Pengantar :
Dalam rangka menghormati dan mengenang para pejuang rakyat Cilegon dalam melawan Penjajah Belanda, dimotori oleh para Kyai (Ulama) yang terjadi di Cilegon pada tanggal 9 Juli 1888, saya sajikan tulisan bersambung yang disarikan dari buku karya Prof. Sartono Kartodirdjo "Pemberontakan Petani Banten 1888".
Pemberontakan Cilegon 1888 yang terkenal dengan Geger Cilegon 1888 atau Pemberontakan Ki wasid, telah melahirkan pejuang pejuang anti Penjajah yang revolusioner. Pemberontakan yang terjadi pada paruh kedua abad XIX itu, di pimpin dan dimotori para Kyai --ulama-- Banten terkemuka pada zamannya yakni H.Wasid --Ki Wasid--, H.Tubagus Ismail, H. Marjuki dan lainnya.
Semangat memberontak terhadap penjajah, di pompa oleh Syeikh H. Abdul Karim yang saat itu menggantikan Syeikh Hatib Sambas sebagai Mursyid (pimpinan) Tarekat Qadiriyah Naqsabandiyah se dunia.

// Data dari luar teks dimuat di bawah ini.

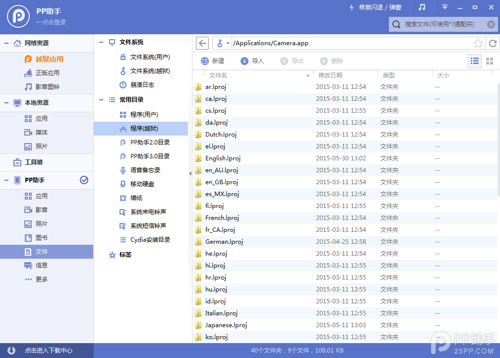500x358 pixels.
Task: Collapse the 文件系统 section
Action: 102,42
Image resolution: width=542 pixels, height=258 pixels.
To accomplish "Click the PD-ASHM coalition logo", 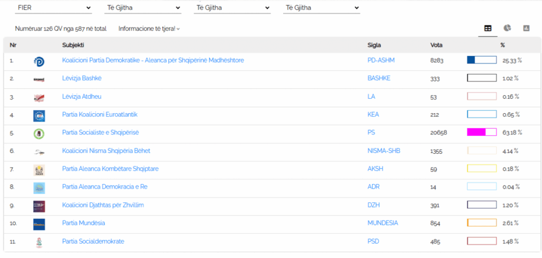I will (39, 61).
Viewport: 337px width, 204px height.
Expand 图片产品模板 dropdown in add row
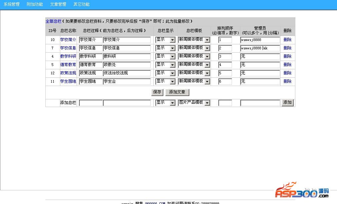pyautogui.click(x=207, y=103)
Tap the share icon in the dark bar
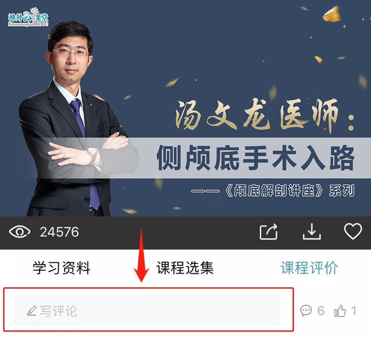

Syeikh H. Abdul Karim bermukim di Makkah satu periode dengan Ki Nawawi Al-Bantani.
Syeikh H. Abdul Karim hanya sesekali pulang ke Banten, saat pulang inilah beliau menyampaikan dakwahnya dan memberikan semangat anti penjajah, beliau selalu mengatakan memerangi orang kafir adalah termasuk Jihad fi Sabillah.
Terahir ia datang ke Banten tahun 1872 sebelum ahirnya kembali lagi ke Mekkah pada tahun 1876 dengan meninggalkan pesan tidak akan kembali lagi selama Banten masih di kuasai orang asing.
Jadi bisa dikatakan bahwa Syekh H.Abdul Karim adalah tokoh pemantik perang sabil melawan penjajah. Syekh H.Abdul Karim juga dianggap sebagai Wali Allah dengan sebutan Kyai Agung, punya kharisma luar biasa dikalangan ummat Islam hususnya bagi pengikut Tarekat Qodiriyah.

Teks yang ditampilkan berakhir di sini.